> Assignment 1: From the footballer's profile, list every club where he played on loan.
> Assignment 2: Return everything in the footballer's profile from "Youth career" down to "(loan) / 10 / (0)", copied word for word.

───── Extract to read ─────

Personal information
- Date of birth: 7 June 1994 (age 32)
- Place of birth: Istanbul, Turkey
- Height: 1.84 m (6 ft 0 in)
- Position: Centre back

Team information
- Current team: Amed
- Number: 35

Youth career
- 2006–2007: Yeni Ortabayır
- 2007–2008: Batı Trakya Türklerispor
- 2008–2013: Galatasaray

Senior career*
- Years: Team / Apps / (Gls)
- 2013–2016: Galatasaray / 0 / (0)
- 2015: → Denizlispor (loan) / 15 / (1)
- 2015–2016: → Alanyaspor (loan) / 16 / (1)
- 2016: → Giresunspor (loan) / 10 / (0)
- 2016–2018: Göztepe / 16 / (0)
- 2018: → Adanaspor (loan) / 6 / (0)
- 2018–2019: Adanaspor / 3 / (0)
- 2019–2020: Zonguldak Kömürspor / 20 / (0)

───── Given records ─────

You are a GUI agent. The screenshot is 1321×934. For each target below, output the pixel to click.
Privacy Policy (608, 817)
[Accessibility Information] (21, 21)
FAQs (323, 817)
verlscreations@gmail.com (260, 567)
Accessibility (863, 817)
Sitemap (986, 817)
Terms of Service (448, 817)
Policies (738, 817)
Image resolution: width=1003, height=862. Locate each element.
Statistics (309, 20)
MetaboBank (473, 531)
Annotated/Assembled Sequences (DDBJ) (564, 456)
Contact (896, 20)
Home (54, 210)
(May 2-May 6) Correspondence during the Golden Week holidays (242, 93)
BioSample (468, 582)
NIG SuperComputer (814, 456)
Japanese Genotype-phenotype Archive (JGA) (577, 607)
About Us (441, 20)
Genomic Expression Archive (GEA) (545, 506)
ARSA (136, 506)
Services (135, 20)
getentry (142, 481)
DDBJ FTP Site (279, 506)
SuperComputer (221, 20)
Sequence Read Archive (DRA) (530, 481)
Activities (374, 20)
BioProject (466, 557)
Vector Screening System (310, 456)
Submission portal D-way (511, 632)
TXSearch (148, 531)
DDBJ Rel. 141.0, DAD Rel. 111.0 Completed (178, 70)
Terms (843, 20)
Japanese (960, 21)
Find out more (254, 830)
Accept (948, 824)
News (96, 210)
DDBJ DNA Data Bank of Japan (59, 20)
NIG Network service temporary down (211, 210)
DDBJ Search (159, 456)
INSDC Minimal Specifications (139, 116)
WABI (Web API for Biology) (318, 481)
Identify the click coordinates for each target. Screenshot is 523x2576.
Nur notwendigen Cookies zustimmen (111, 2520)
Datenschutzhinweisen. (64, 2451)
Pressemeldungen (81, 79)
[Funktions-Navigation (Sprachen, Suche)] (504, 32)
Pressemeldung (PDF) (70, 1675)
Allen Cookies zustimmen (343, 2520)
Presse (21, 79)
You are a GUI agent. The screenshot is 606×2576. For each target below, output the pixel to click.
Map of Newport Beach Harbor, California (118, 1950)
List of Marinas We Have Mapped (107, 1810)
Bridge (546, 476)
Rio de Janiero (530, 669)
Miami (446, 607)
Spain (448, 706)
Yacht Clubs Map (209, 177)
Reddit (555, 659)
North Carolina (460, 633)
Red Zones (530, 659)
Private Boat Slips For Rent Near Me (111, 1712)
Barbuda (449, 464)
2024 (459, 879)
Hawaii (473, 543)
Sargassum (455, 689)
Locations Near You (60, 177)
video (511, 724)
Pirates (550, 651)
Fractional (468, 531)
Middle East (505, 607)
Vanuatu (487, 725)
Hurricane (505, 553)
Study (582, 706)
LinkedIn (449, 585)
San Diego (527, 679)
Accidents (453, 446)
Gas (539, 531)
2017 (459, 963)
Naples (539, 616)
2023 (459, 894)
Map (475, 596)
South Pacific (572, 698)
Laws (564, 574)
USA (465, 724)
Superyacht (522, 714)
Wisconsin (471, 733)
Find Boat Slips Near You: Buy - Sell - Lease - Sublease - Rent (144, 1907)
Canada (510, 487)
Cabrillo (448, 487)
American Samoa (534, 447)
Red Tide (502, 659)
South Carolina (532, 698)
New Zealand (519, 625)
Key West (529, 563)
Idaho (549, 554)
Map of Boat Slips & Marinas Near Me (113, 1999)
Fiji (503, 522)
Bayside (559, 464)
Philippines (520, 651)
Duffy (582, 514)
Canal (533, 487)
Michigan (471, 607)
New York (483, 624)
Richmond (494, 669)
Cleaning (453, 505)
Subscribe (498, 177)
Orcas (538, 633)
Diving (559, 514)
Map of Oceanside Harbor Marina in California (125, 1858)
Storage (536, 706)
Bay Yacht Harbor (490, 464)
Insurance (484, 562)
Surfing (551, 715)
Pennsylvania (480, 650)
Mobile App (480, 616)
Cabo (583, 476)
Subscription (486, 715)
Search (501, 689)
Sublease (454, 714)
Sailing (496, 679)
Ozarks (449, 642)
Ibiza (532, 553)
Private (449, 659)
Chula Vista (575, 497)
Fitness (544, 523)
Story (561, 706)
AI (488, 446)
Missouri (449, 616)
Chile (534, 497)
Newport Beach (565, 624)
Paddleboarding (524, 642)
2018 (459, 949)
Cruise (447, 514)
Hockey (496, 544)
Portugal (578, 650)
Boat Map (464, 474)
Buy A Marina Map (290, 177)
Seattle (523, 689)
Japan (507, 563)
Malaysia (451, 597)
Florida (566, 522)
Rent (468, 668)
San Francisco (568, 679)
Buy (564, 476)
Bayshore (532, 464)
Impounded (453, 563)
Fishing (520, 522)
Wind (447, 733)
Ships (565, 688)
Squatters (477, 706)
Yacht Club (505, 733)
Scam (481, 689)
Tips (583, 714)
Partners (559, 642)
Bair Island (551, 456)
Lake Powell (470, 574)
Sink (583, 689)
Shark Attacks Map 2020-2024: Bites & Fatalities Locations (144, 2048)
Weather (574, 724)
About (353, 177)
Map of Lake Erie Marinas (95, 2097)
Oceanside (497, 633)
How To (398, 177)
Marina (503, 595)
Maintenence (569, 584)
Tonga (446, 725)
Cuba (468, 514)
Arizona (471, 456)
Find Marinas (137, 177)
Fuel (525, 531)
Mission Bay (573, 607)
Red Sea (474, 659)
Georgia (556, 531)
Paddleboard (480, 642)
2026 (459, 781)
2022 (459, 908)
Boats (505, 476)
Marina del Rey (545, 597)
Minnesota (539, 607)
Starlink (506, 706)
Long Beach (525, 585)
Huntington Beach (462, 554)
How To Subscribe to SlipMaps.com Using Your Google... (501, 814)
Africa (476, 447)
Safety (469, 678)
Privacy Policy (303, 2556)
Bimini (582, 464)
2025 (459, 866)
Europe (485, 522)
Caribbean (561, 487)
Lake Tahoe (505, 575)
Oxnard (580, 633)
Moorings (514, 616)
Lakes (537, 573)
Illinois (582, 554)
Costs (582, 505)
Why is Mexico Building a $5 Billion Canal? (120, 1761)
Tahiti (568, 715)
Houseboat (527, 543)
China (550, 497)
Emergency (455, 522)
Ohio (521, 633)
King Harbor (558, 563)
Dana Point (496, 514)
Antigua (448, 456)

─────

> Your solution 1: Denizlispor, Alanyaspor, Giresunspor, Adanaspor

> Your solution 2:
Youth career
- 2006–2007: Yeni Ortabayır
- 2007–2008: Batı Trakya Türklerispor
- 2008–2013: Galatasaray

Senior career*
- Years: Team / Apps / (Gls)
- 2013–2016: Galatasaray / 0 / (0)
- 2015: → Denizlispor (loan) / 15 / (1)
- 2015–2016: → Alanyaspor (loan) / 16 / (1)
- 2016: → Giresunspor (loan) / 10 / (0)